▸ **Prompt**: Within the listing that follows, reproduce exactly the lines starting at the line with "Given: Select the Details step label" and ending at the line with "The height and", inclusive, and only those. Pictures are dropped.

▸ **Available records**:
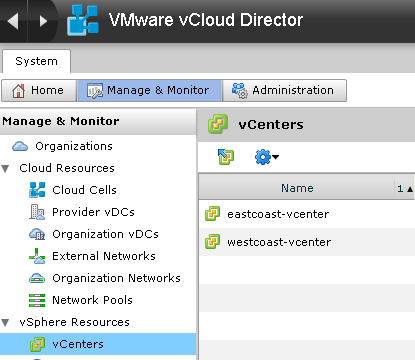
Task: Click the attach new vCenter icon
Action: coord(226,156)
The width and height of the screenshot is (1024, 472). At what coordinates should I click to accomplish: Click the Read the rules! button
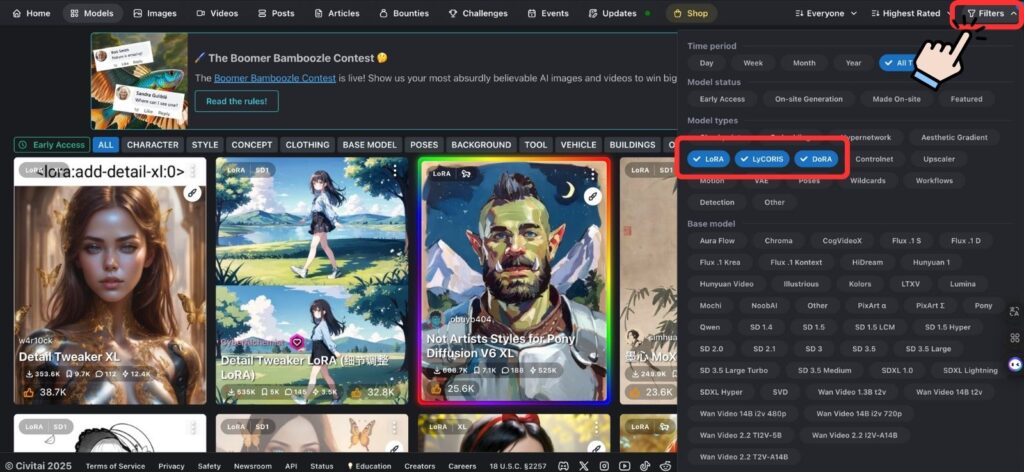click(x=236, y=101)
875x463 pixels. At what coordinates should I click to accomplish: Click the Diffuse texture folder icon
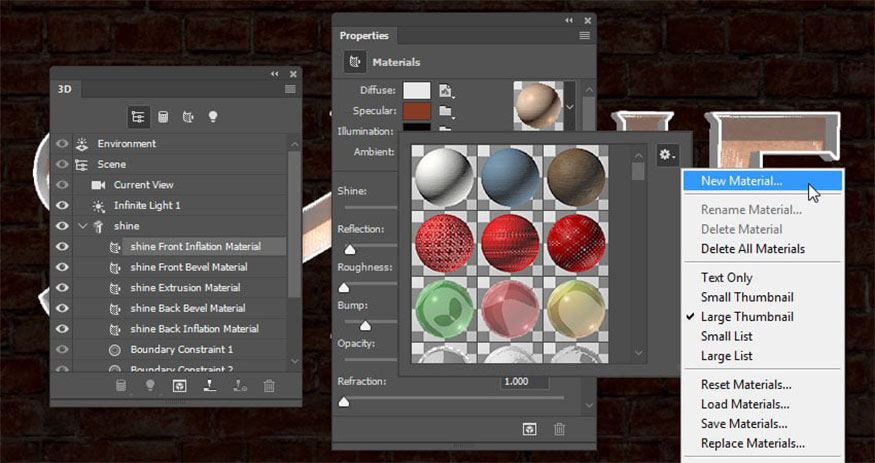click(x=446, y=91)

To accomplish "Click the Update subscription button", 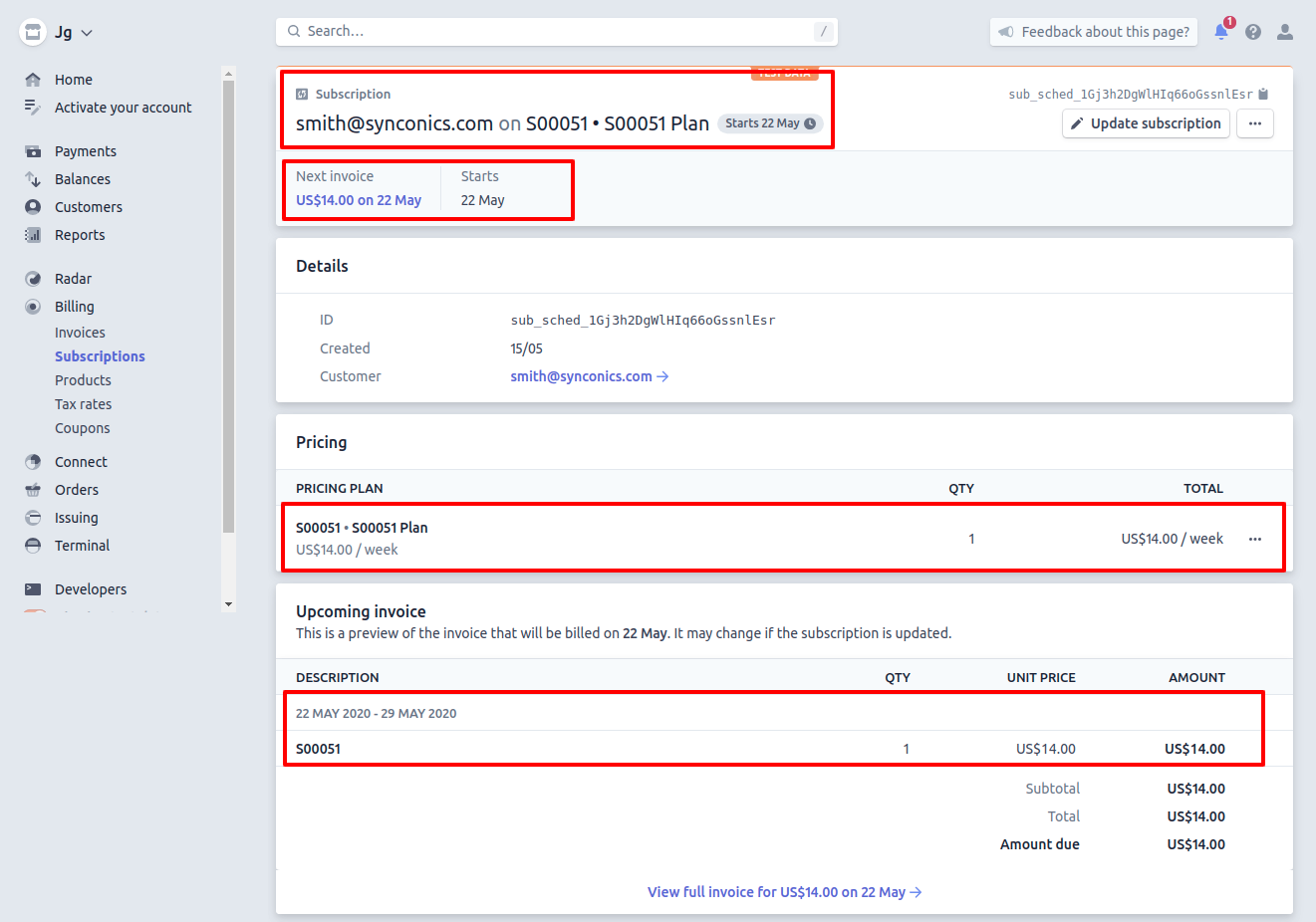I will click(1146, 123).
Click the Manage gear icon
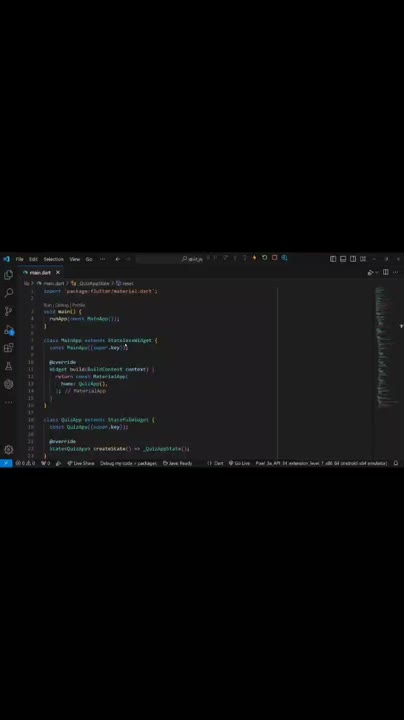Screen dimensions: 404x720 coord(8,450)
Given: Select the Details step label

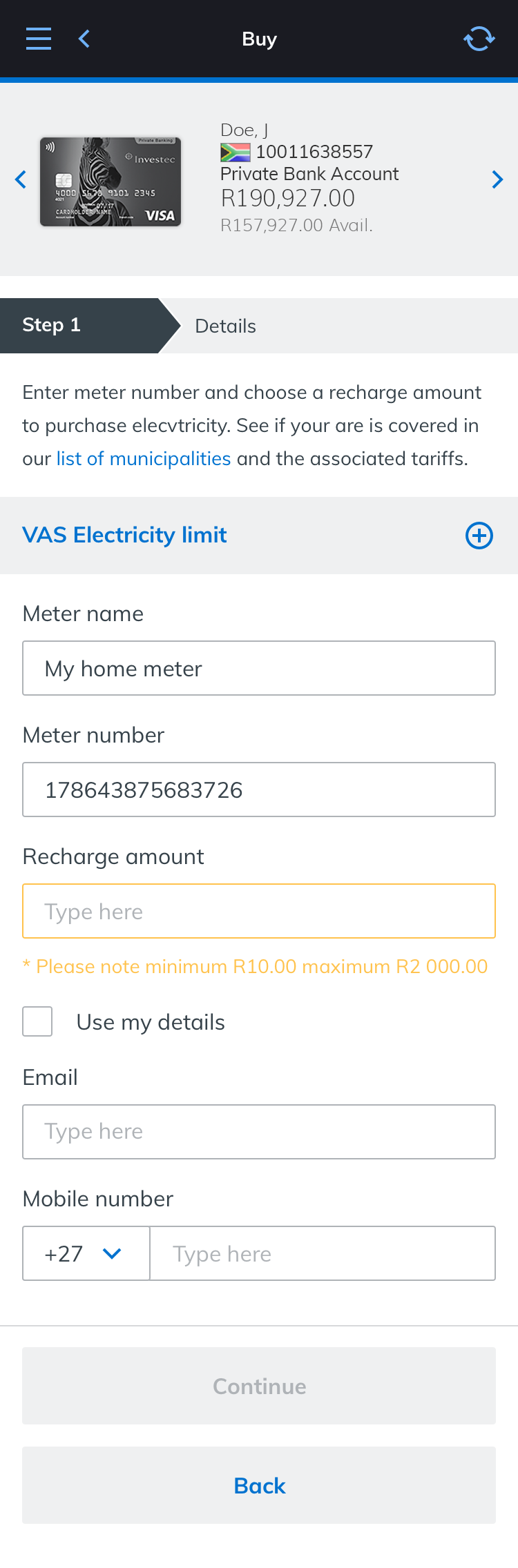Looking at the screenshot, I should (226, 326).
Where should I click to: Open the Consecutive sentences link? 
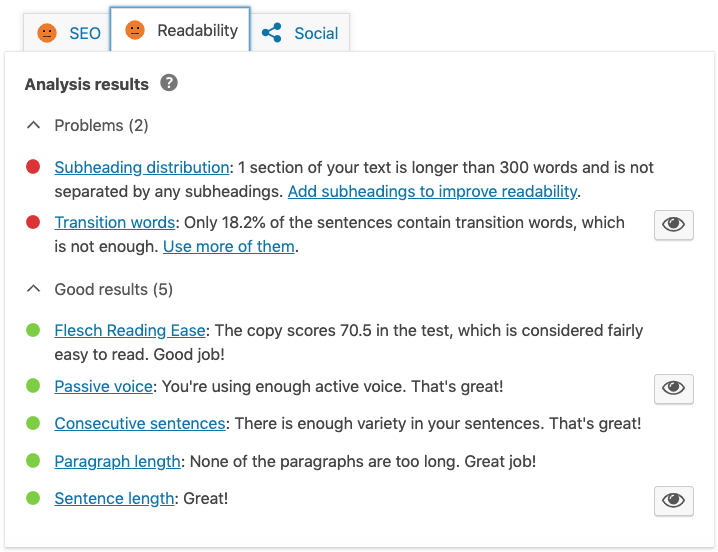coord(140,423)
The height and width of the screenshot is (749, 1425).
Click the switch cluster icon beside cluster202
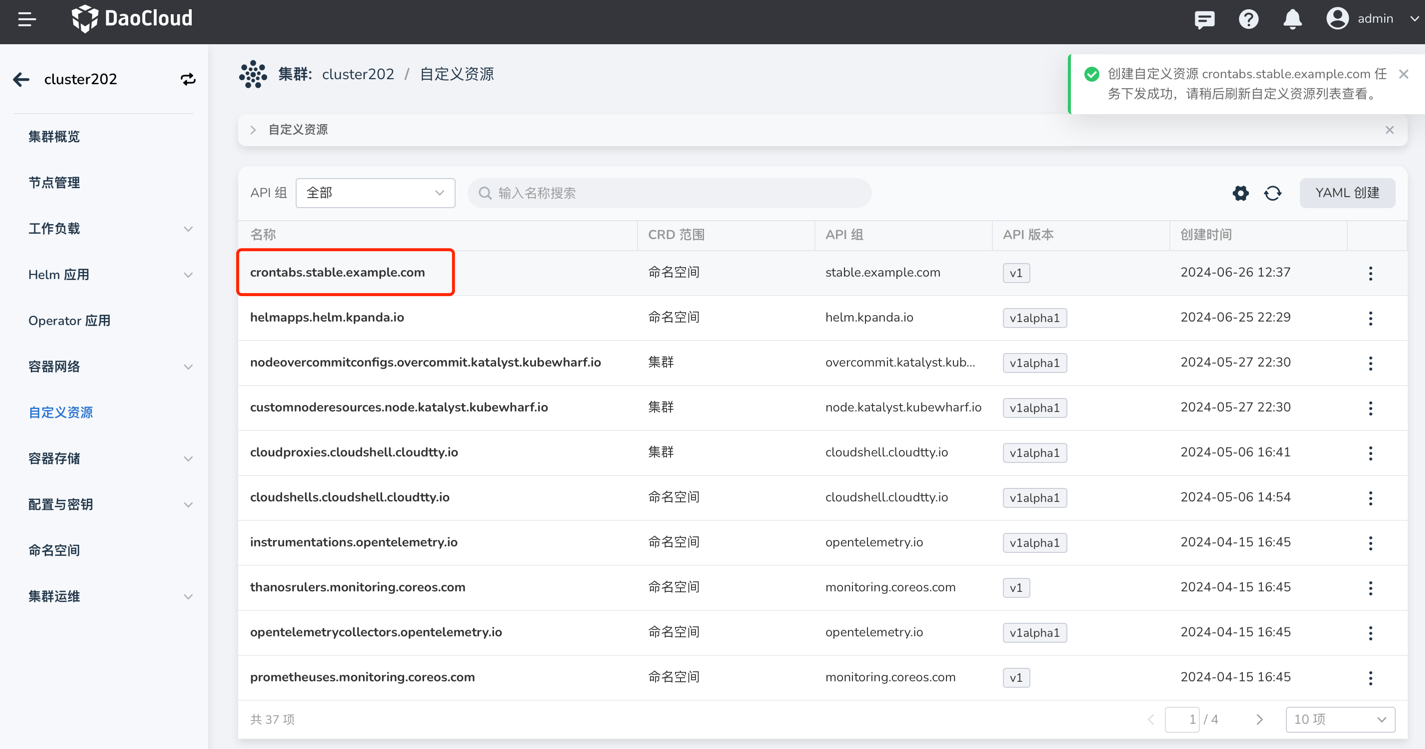click(x=188, y=79)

▸ **Answer box**:
Given: Select the Details step label

Looking at the screenshot, I should (226, 326).
Where should I click to: Open the Consecutive sentences link? 
coord(140,423)
The height and width of the screenshot is (749, 1425).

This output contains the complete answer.